Required Skills: Distributed systems (important), data structures/algorithms (very important), databases (important), programming (very important)
Data engineers or big data software engineers generally setup, develop, and monitor the organization’s data infrastructure. They also integrate or productionize the models designed by data scientists. More specifically, data engineers setup pipelines that allow data scientists to easily experiment with data and create the production pipelines for services. For instance, data engineers might setup a data lake and a Spark cluster which data scientists then pull data from and submit data jobs too. Then if the Data Science team created a new model the data engineering team would optimize it and deploy it into production in conjunction with the engineering team.
Data Scientist
Typical Education M.S. or PhD
Common Tools: Scikit-learn, Pandas, Numpy, XGBoost
Languages: SQL, R, Python
Where are they hired: large/mid-sized organizations and tech startups
Skills: Statistics (important), databases (somewhat important), programming (important), linear algebra (somewhat important), business knowledge (somewhat important), distributed systems (somewhat important), feature extraction, data visualization
The definition of a data scientist can vary wildly between organizations. At some places a data scientist is closer to data engineer and at others they are closer to a research scientist. In general, data scientists attempt to answer business questions and provide possible solutions. Data scientists often begin with a vague question like "how do we increase user retention," figure out what data they need/how to collect it, analyze it, and then propose a solution. Data scientists frequently use machine learning techniques in their solution. For instance, in order to retain users data scientists might build a model that predicts which users are most likely to leave the site. Then use those predictions to target users likely to leave with a specific enticement to stay.
Unlike research scientists they generally don’t specialize in any one area of predictive modeling and instead will use whatever is the best tool for the job whether it’s trees, deep learning, or simple regression.
Data Analyst
Common Tools: Excel, Access, Tableau
Languages: SQL, VBA
Skils Required: Basic SQL/database knowledge, basic programming, Microsoft products.
Where are they hired: organizations of all sizes in all industries
Data analysts are similar to data scientists in their job goals, however they often have a more limited scope and tools. Data analysts generally generate basic reports/visualizations for specific problems and present that data. They generally do not do much predictive modeling or detailed statistics.
Research Scientist
Typical education: PhD
Common Tools: Caffe, Torch, Tensorflow, numpy
Languages: MATLAB, Python
Skills/Knowledge: linear algebra/calculus (very important), statistics (important), programming (somewhat important).

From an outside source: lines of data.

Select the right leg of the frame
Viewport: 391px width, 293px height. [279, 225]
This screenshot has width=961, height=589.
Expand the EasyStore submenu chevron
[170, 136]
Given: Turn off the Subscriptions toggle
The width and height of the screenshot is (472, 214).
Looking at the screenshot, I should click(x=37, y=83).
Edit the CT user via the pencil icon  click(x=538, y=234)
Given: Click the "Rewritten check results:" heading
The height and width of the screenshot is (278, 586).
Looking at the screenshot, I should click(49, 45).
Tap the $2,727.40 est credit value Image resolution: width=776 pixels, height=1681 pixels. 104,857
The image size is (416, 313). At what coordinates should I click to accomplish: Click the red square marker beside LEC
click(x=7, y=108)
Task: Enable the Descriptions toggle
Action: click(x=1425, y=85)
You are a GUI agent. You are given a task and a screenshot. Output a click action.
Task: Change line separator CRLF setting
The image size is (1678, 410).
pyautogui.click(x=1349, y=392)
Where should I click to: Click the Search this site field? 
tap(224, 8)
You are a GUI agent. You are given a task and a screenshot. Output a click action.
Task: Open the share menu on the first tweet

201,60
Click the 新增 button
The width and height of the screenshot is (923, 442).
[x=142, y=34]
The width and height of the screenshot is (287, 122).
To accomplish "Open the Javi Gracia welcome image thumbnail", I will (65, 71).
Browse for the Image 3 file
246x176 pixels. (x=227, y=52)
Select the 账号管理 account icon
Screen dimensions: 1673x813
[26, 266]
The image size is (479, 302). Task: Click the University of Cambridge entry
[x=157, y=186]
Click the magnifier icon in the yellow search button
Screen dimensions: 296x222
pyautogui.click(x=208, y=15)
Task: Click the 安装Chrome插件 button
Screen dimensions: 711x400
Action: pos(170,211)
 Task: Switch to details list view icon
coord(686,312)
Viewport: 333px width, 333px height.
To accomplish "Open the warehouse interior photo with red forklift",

Where they are hired: large tech companies and data/ml startups
Research scientists usually specialize in a specific area like NLP or CV. As the name suggests they are most concerned with research and publication. They mainly work on finding new novel methods within their field and publishing the results. Although they may sometimes work on business problems their primary priority is research in their field of expertise.
Research Engineer
Typical education: B.S/M.S.
Languages: C, C++, Python, CUDA
eSkills/Knowledge: programming (very important),
Where they are hired: Very large tech companies, specialized data startups
A research engineer is to a research scientist as a data engineer is to data scientist. Research engineers tend to support research scientist in implementing by implementing and testing the algorithms developed by research scientists. They write code usually in C or C++ to create optimized computational platforms and implementations of M.L. algorithms. They are usually only found at very large companies like Google and Facebook.